The second problem was unrecognized tags. Reunion lets you create custom fields and assign GEDCOM tags to them for export. FTM doesn’t know what to do with these custom tags and does something very bad in my mind – it ignores them. Reunion actually added two of the fields that were ignored, a web site (tag URL) and an e-mail address (tag EMAL) that at some point was added to the profile of the exporter. It’s perfectly normal to add an address and contact information to the information in the GEDCOM file about the person who created it, but I guess e-mail and web sites were not common enough when the GEDCOM standard was last updated for these to be standard tags, and thus FTM ignores them.
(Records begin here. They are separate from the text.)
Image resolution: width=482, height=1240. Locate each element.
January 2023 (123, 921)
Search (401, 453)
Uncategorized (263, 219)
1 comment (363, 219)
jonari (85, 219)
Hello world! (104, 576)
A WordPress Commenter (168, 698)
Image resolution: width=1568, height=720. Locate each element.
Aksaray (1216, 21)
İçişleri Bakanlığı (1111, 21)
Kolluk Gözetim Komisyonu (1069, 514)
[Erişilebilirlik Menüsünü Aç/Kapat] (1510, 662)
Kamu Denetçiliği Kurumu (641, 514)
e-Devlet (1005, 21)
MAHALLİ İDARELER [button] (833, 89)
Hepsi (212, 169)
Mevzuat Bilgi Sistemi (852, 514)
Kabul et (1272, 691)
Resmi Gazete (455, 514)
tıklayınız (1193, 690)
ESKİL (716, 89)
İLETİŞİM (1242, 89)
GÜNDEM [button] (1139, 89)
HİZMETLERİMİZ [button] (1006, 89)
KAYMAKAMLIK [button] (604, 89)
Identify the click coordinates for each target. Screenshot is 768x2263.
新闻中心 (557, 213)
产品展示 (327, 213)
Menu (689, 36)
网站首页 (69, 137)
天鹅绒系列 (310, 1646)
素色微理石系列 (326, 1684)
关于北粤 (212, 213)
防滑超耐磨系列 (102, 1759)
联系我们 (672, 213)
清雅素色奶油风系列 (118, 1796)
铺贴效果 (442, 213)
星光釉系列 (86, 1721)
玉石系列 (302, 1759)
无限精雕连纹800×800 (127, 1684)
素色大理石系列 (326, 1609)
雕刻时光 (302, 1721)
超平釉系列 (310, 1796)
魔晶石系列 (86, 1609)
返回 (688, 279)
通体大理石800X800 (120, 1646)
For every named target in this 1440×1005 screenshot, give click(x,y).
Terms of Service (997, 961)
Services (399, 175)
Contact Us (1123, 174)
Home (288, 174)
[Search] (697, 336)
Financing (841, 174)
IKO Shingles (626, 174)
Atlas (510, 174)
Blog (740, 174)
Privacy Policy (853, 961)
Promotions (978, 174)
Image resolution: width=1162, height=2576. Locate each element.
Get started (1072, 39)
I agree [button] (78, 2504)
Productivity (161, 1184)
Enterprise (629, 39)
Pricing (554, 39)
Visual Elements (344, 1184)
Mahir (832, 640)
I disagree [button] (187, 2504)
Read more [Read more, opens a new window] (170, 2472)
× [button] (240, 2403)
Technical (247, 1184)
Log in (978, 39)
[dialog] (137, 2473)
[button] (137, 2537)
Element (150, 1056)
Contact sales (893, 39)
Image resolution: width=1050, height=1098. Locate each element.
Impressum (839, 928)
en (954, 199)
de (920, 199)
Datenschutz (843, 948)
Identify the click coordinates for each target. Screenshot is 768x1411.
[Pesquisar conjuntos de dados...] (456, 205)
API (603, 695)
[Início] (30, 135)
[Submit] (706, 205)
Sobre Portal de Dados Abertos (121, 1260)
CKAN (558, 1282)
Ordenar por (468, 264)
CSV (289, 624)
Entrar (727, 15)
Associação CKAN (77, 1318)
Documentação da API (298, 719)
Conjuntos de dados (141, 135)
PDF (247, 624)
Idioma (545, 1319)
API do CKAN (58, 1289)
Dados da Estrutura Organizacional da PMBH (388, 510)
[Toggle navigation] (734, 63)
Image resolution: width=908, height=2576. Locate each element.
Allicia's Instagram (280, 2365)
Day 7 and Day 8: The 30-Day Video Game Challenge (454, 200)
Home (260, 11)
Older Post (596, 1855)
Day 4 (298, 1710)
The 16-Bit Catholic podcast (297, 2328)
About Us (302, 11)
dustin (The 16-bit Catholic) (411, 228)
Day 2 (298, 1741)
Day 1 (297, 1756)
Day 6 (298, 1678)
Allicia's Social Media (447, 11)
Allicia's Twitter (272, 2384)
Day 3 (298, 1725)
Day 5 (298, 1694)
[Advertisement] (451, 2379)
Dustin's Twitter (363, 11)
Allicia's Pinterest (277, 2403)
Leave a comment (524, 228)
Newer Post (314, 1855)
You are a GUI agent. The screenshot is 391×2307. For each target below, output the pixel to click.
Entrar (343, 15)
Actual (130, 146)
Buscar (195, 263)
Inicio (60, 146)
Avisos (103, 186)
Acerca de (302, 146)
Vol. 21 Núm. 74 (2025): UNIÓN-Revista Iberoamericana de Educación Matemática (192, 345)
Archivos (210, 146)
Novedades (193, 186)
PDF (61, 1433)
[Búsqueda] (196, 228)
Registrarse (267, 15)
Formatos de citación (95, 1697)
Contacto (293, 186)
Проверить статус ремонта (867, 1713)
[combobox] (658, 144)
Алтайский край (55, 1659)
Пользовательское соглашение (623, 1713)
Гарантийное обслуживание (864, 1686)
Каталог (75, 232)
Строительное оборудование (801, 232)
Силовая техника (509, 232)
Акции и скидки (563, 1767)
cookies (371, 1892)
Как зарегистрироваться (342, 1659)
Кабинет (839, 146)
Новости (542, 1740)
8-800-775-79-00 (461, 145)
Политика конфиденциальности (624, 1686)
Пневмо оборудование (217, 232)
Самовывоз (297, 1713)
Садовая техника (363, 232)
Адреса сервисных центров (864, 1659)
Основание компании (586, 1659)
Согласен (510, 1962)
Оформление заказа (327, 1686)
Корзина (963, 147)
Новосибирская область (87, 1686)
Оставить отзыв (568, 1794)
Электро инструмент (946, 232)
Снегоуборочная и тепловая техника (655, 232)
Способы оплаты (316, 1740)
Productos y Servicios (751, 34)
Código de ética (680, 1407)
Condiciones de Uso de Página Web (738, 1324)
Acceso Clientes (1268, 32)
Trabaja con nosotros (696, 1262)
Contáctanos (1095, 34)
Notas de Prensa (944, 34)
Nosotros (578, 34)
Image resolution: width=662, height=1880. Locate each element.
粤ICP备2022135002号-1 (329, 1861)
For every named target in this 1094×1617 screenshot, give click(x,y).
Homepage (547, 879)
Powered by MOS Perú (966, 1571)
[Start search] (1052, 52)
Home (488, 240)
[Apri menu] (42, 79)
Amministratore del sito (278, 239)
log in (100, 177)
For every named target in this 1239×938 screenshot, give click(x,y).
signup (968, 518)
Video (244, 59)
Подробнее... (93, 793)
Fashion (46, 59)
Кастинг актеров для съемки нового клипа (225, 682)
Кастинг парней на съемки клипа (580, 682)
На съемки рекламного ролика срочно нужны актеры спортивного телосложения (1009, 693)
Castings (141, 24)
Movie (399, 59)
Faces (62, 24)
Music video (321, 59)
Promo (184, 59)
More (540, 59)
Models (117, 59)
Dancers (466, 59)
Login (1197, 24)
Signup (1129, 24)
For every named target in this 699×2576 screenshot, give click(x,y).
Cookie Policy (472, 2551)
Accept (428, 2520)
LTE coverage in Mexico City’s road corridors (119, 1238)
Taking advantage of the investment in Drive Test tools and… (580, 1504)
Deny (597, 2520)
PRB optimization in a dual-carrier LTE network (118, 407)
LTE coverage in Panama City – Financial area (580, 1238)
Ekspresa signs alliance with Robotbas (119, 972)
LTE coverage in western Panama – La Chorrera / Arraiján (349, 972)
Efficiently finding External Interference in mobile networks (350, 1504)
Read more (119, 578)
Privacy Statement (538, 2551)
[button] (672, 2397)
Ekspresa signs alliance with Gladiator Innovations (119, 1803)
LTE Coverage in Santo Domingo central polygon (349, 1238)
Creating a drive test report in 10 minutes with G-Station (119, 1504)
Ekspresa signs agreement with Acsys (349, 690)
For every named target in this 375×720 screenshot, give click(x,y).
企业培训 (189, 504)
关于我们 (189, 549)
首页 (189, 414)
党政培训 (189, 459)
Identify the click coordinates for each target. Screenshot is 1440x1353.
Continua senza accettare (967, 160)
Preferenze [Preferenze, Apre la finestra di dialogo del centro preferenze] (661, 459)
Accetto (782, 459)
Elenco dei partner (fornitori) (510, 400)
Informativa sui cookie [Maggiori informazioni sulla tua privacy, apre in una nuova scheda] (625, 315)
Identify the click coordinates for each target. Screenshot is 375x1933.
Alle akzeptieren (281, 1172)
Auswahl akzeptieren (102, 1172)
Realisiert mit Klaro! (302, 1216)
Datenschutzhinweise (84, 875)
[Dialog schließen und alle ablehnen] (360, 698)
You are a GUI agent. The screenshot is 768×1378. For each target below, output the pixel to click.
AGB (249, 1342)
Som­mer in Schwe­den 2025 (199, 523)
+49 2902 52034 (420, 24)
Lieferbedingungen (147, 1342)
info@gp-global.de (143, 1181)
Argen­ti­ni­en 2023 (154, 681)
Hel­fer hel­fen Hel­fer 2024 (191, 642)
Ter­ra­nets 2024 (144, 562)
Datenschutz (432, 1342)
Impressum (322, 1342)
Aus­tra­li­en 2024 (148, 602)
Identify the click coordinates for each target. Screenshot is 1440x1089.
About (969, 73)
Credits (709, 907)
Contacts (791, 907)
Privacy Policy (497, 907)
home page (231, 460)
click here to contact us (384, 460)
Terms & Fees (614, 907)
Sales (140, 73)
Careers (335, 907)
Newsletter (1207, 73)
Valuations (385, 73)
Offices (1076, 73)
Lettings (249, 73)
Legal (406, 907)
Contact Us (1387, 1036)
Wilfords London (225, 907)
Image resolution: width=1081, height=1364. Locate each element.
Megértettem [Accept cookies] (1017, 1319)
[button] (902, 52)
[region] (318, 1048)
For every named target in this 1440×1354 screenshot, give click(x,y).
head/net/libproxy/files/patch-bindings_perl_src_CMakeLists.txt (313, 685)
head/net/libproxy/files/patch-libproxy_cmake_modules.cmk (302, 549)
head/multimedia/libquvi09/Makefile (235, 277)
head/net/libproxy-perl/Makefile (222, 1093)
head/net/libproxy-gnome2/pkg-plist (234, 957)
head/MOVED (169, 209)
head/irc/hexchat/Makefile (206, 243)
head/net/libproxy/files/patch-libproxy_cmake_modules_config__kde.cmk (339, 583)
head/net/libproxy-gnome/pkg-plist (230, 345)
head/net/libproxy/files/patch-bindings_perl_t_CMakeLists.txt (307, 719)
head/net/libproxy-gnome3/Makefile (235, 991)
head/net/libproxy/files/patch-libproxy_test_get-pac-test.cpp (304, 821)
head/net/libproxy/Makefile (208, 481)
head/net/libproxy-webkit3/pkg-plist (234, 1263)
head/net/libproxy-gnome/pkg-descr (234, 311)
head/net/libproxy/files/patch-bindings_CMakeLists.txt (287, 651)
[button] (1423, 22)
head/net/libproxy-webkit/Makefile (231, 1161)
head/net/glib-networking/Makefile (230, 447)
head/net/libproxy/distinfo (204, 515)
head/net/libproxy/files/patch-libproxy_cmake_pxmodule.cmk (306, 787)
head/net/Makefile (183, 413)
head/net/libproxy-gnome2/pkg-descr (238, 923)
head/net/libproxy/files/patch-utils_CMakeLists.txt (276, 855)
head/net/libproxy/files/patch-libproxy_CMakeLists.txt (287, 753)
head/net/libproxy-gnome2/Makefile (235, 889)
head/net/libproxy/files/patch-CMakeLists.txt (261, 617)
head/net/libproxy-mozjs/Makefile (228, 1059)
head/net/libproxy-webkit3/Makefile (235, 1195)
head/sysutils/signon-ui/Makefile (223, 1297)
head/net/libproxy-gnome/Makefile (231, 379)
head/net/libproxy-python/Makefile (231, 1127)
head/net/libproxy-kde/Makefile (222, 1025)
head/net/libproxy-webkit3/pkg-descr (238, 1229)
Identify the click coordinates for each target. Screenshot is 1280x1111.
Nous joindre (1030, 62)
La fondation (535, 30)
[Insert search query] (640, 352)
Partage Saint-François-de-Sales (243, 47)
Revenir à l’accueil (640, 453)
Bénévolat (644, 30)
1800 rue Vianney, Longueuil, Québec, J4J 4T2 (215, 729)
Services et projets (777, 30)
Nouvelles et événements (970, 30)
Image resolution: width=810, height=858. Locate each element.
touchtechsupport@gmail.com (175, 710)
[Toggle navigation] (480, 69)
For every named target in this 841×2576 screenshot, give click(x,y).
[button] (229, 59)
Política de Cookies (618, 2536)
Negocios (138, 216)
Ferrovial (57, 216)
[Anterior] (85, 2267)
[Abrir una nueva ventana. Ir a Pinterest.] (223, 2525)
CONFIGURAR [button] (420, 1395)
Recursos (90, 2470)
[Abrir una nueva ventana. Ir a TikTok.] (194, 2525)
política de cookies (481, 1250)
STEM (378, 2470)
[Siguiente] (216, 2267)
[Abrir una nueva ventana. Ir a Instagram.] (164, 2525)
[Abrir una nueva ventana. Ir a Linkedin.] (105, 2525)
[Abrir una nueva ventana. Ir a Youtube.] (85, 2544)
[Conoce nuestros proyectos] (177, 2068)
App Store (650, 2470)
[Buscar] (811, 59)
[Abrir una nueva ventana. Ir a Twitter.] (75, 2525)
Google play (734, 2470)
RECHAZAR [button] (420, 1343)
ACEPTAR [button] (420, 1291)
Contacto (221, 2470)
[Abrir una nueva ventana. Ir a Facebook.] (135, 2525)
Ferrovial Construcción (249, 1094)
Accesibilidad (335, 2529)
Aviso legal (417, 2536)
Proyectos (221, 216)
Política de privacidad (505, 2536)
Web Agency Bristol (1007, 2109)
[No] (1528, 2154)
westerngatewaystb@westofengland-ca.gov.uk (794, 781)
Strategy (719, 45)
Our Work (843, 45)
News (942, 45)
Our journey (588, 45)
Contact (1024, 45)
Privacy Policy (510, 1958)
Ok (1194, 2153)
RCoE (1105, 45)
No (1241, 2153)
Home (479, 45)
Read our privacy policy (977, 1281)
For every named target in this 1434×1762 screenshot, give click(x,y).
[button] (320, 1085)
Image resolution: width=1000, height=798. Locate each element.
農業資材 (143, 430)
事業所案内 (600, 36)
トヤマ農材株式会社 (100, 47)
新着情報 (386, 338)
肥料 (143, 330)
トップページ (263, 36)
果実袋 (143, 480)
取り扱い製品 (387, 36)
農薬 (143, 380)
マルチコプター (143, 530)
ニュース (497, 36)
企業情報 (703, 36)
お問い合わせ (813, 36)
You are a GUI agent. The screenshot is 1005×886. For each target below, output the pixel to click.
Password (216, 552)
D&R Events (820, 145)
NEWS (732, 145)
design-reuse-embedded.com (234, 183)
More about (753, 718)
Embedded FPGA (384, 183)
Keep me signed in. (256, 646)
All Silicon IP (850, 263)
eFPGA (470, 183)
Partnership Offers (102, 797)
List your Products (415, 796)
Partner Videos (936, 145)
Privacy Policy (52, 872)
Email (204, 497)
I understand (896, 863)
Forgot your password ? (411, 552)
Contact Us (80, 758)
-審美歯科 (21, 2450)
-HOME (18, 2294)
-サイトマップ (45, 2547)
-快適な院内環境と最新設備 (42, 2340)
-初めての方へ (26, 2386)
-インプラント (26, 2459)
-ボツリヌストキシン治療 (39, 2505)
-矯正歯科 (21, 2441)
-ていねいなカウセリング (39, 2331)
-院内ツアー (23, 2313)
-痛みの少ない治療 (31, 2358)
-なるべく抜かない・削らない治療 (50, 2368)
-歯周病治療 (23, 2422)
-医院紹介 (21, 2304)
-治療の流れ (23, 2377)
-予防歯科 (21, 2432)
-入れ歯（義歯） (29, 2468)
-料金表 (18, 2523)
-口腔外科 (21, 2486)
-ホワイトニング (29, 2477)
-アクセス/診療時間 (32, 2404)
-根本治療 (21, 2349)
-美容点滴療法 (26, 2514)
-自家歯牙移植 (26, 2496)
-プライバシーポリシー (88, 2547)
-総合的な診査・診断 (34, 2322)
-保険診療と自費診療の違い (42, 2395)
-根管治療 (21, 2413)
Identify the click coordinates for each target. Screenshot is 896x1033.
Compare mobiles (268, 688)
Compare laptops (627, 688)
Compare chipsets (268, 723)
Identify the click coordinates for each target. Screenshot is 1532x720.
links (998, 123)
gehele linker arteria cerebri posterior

The other custom tag, which makes up the bulk of the errors recorded by FTM on import, was the NAMR tag. I may may have made that one up myself, but frankly I don’t remember as it was such a long time ago. The tag is for the custom field I created for Religious Name. In Jewish parlance, the Shem Kodesh or Hebrew Name. For those people whose Hebrew Name I know, I add that to the custom field. Reunion exports it like any other fact about the person, which frankly is what it should do. Maybe FTM doesn’t support custom fields at all, I don’t know yet. If FTM does support custom fields and doesn’t offer a way to create such a field on import, that would be pretty dumb. As you might imagine, going through the error log and figuring out which people had a NAMR tag (the log only shows the line # of the error in the GEDCOM file) and then adding this fact to each record in FTM would be a mind-numbing experience that I would hope is not necessary. As my knowledge of FTM at this point is fairly minimal, I’ll hold judgment on this, but it doesn’t look particularly good.